13 / 2024-10-08 20:34:45

Unraveling dynamics of paramyxovirus-sialoglycan receptor interactions

Sialoglycan-binding enveloped viruses often also possess receptor-destroying activity to avoid being immobilized by non-functional decoy receptors. The balance between binding and cleavage is an important determinant of host tropism. Sialic acid (Sia)-binding paramyxoviruses contain a hemagglutinin-neuraminidase (HN) protein that possesses both Sia-binding and -cleavage activities. Here we used biolayer interferometry (BLI) to perform kinetic analyses of the dynamic receptor interactions of several animal and human paramyxoviruses. We show that these viruses display strikingly different sialoglycan receptor interaction dynamics, which result from differences in their receptor-binding and -cleavage activities but are difficult to predict from Michalis-Menten kinetics using a small molecule substrate. Our results furthermore indicate that paramyxoviruses display sialidase-driven virion motility, similar to a lawnmower molecular motor, on a receptor-coated surface until a threshold receptor density is reached at which virions start to dissociate. As studies of virus-glycan receptor interactions are complicated by the low affinity of the individual interactions and the requirement of high titer virus stocks we subsequently developed paramyxo-viromimic nanoparticles that multivalently present recombinant soluble HN tetramers.
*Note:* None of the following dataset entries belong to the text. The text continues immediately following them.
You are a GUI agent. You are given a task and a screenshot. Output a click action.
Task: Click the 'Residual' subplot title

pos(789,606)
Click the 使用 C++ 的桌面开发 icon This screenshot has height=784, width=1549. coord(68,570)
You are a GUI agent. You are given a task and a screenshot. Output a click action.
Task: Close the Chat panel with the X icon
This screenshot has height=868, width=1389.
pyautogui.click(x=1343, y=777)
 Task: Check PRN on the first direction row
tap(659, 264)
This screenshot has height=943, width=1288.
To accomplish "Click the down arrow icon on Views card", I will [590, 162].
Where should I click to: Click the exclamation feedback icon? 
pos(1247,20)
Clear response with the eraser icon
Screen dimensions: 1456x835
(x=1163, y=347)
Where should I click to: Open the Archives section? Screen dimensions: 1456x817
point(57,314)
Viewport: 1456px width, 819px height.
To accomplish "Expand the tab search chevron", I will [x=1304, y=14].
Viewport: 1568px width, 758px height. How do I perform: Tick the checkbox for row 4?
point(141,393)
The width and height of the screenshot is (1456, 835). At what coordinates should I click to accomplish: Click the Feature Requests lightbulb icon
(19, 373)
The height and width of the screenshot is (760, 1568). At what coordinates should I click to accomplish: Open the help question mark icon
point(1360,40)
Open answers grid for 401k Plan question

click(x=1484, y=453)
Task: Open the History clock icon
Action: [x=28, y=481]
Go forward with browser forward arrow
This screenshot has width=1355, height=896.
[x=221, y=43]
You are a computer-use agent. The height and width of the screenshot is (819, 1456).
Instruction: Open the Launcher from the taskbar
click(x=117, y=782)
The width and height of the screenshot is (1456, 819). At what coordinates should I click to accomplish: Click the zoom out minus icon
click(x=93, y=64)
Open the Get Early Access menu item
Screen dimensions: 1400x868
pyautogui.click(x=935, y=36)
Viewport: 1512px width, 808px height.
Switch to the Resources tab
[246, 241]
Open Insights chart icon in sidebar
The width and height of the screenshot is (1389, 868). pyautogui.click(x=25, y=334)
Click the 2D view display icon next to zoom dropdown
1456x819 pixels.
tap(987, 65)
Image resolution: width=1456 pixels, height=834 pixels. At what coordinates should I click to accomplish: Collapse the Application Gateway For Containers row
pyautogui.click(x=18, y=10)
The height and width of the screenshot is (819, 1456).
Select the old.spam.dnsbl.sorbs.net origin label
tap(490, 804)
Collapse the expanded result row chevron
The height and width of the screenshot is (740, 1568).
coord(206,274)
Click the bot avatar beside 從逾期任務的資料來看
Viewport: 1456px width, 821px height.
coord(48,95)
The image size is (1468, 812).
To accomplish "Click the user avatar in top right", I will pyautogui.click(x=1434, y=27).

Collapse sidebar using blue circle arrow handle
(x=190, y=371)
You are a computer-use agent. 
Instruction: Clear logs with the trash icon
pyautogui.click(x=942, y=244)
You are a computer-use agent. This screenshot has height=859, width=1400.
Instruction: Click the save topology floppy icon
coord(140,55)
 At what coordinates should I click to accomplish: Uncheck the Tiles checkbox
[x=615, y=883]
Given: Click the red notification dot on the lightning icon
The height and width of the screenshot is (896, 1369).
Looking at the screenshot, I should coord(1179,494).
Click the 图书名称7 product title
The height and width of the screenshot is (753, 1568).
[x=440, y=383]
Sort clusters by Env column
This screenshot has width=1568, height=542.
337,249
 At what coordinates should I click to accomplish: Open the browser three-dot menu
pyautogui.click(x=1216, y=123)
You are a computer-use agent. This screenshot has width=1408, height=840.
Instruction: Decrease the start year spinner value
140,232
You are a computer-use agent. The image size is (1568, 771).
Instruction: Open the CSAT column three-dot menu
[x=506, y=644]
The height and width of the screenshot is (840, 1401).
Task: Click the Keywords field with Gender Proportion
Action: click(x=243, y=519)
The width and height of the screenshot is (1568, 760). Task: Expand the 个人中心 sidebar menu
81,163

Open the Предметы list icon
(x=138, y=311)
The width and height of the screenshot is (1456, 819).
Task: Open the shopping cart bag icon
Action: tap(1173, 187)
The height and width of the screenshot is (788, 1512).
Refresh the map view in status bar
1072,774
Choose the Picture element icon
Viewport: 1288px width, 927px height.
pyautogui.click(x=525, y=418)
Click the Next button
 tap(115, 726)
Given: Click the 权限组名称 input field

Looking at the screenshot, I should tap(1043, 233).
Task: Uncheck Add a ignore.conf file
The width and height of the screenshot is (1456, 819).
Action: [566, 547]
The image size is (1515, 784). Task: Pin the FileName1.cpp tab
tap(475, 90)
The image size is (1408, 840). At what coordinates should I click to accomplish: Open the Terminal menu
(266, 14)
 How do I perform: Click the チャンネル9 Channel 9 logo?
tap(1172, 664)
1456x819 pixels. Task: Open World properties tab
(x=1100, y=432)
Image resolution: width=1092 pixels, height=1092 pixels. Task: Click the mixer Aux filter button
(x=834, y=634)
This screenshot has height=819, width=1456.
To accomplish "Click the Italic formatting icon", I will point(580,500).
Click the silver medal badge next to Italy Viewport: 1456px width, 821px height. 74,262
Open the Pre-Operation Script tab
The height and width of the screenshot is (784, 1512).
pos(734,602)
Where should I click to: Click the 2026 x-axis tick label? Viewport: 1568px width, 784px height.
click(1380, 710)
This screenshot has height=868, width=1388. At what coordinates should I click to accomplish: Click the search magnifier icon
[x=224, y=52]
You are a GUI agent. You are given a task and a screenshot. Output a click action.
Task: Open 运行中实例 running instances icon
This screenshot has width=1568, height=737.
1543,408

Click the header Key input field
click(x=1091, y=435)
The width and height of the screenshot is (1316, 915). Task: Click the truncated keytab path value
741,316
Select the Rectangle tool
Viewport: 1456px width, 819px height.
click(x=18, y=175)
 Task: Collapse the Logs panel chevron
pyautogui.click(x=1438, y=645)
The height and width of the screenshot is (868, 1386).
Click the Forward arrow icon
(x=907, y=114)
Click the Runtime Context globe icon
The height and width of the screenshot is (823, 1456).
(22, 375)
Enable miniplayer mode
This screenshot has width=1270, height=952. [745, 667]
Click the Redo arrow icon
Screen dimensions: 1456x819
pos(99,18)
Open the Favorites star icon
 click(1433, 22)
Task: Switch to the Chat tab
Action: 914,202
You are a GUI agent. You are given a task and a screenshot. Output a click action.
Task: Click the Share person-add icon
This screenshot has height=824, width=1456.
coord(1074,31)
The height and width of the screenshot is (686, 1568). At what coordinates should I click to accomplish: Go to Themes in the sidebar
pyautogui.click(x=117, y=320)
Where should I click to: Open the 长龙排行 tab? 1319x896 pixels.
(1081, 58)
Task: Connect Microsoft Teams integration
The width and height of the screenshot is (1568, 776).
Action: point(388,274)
These viromimic nanoparticles displayed similar dynamics of particle-receptor interactions as virions. This platform allowed us to demonstrate an allosteric network between the catalytic site and the second Sia-binding site in HN of Newcastle disease virus, while it was also applicable to influenza A virus. We propose this novel viromimic platform to be applicable to study the dynamics of multivalent virus-receptor interactions crucial for host tropism, eliminating the need to culture these viruses.